Avoid using namespace std
. It doesn't even save any typing in this program.
serialNumber
doesn't need to be global.
Consider using unsigned types for numbers when negatives can't be present.
Whilst there's nothing wrong with the factorial
function (and I certainly wouldn't recommend making it recursive), we can skip the i==1
iteration:
constexpr unsigned int factorial(unsigned int n)
{
unsigned int k = 1;
for (unsigned int i = 2u; i <= n; ++i) {
k *= i;
}
return k;
}
Note that we need to be very careful with our inputs to avoid overflow here.
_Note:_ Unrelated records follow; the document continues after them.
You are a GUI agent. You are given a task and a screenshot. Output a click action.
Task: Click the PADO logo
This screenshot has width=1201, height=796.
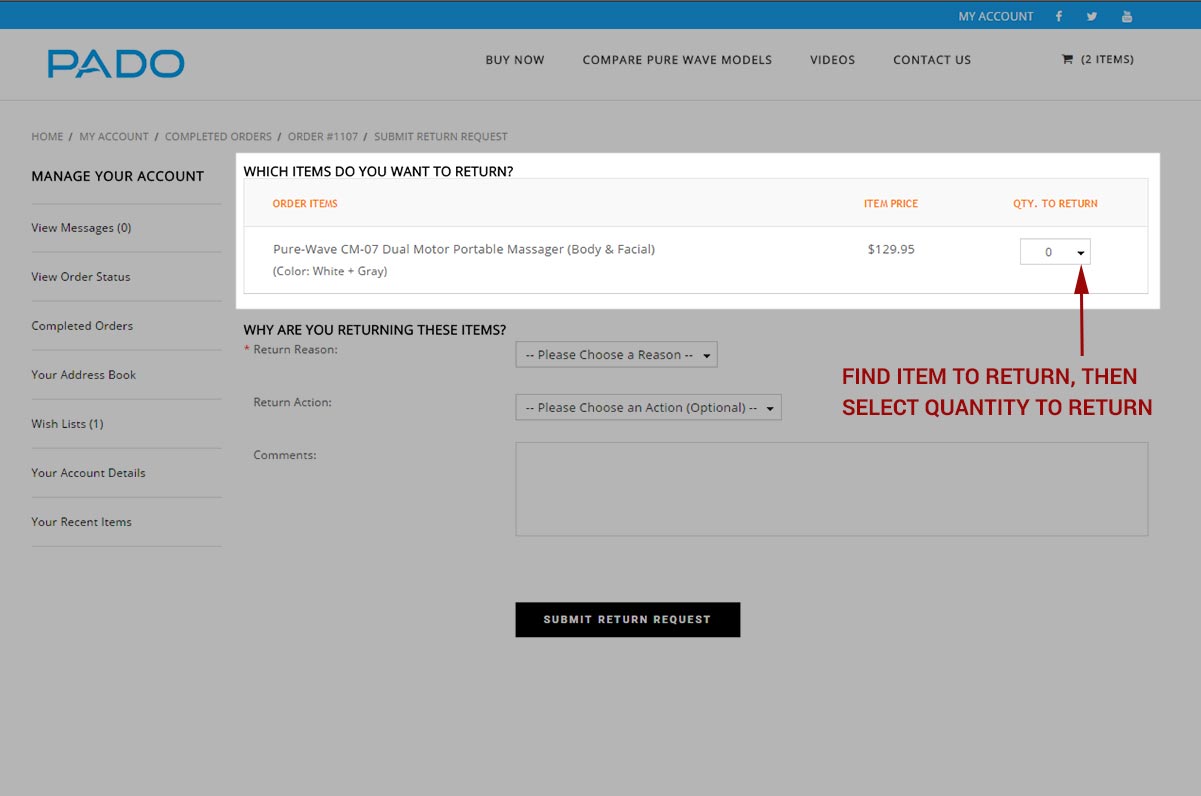[116, 64]
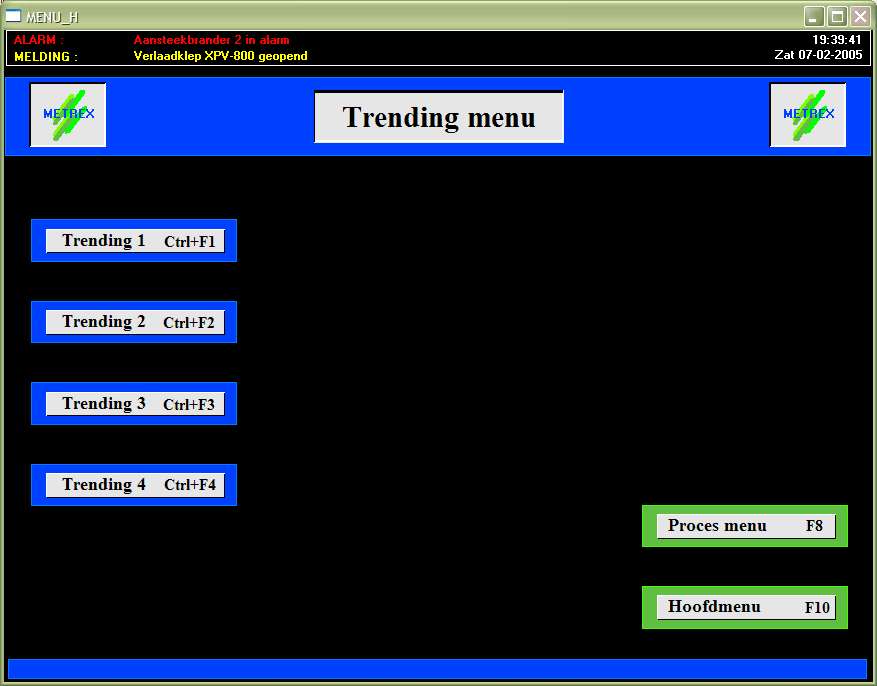Click the left Metrex logo

point(68,114)
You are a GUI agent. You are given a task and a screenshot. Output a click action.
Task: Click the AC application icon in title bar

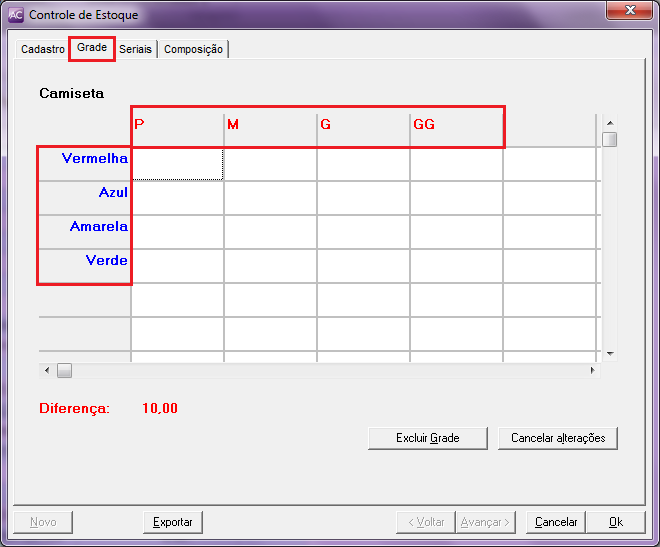[16, 15]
With a 16-bit int
, we can compute factorials only up to 8!, and with 32-bit int
, a maximum of 12!. Consider throwing a std::range_error
when the output is too large to represent:
#include <limits>
#include <stdexcept>
constexpr unsigned int factorial(unsigned int n)
{
unsigned int k = 1;
for (unsigned int i = 2u; i <= n; ++i) {
if (k >= std::numeric_limits<decltype(k)>::max() / n) {
throw std::range_error("factorial");
}
k *= i;
}
return k;
}
Reduce scope of variables, and keep the names of related variables obviously connected; i.e. instead of using numbers for the factorials, include a
, b
or c
in their names (e.g. fa
, fb
, fc
).
We can reduce the search space by limiting the loops so that we don't repeat tests so much (given that both operations are commutative):
for (unsigned a = 1; a < 11; ++a)
{
auto const fa = factorial(a);
for (unsigned b = 1; b <= a; ++b)
{
auto const fb = factorial(b);
for (unsigned c = 1; c <= b; ++c)
{
auto const fc = factorial(c);
Notice how the inner loops reach but don't exceed the current value of the containing loop.
Prefer '\n'
to std::endl
when there's no need to flush the output immediately (in fact, when a newline and flush are both needed, I prefer to write << '\n' << std::flush
to be absolutely clear what we want).
Modified code
#include <iostream>
#include <limits>
#include <stdexcept>
constexpr unsigned int factorial(unsigned int n)
{
unsigned int k = 1;
for (unsigned int i = 2u; i <= n; ++i) {
if (k >= std::numeric_limits<decltype(k)>::max() / n) {
throw std::range_error("factorial");
}
k *= i;
}
return k;
}
int main()
{
for (unsigned a = 1; a < 11; ++a) {
auto const fa = factorial(a);
for (unsigned b = 1; b <= a; ++b) {
auto const fb = factorial(b);
for (unsigned c = 1; c <= b; ++c) {
auto const fc = factorial(c);
if (fa + fb + fc == a * b * c) {
std::cout << "Pass:" << " "
<< a << " & " << b << " & " << c
<< '\n';
}
}
}
}
}
Exercise
What would you change to extend this to search for N numbers whose product equals the sum of their factorials, when N is given at run time?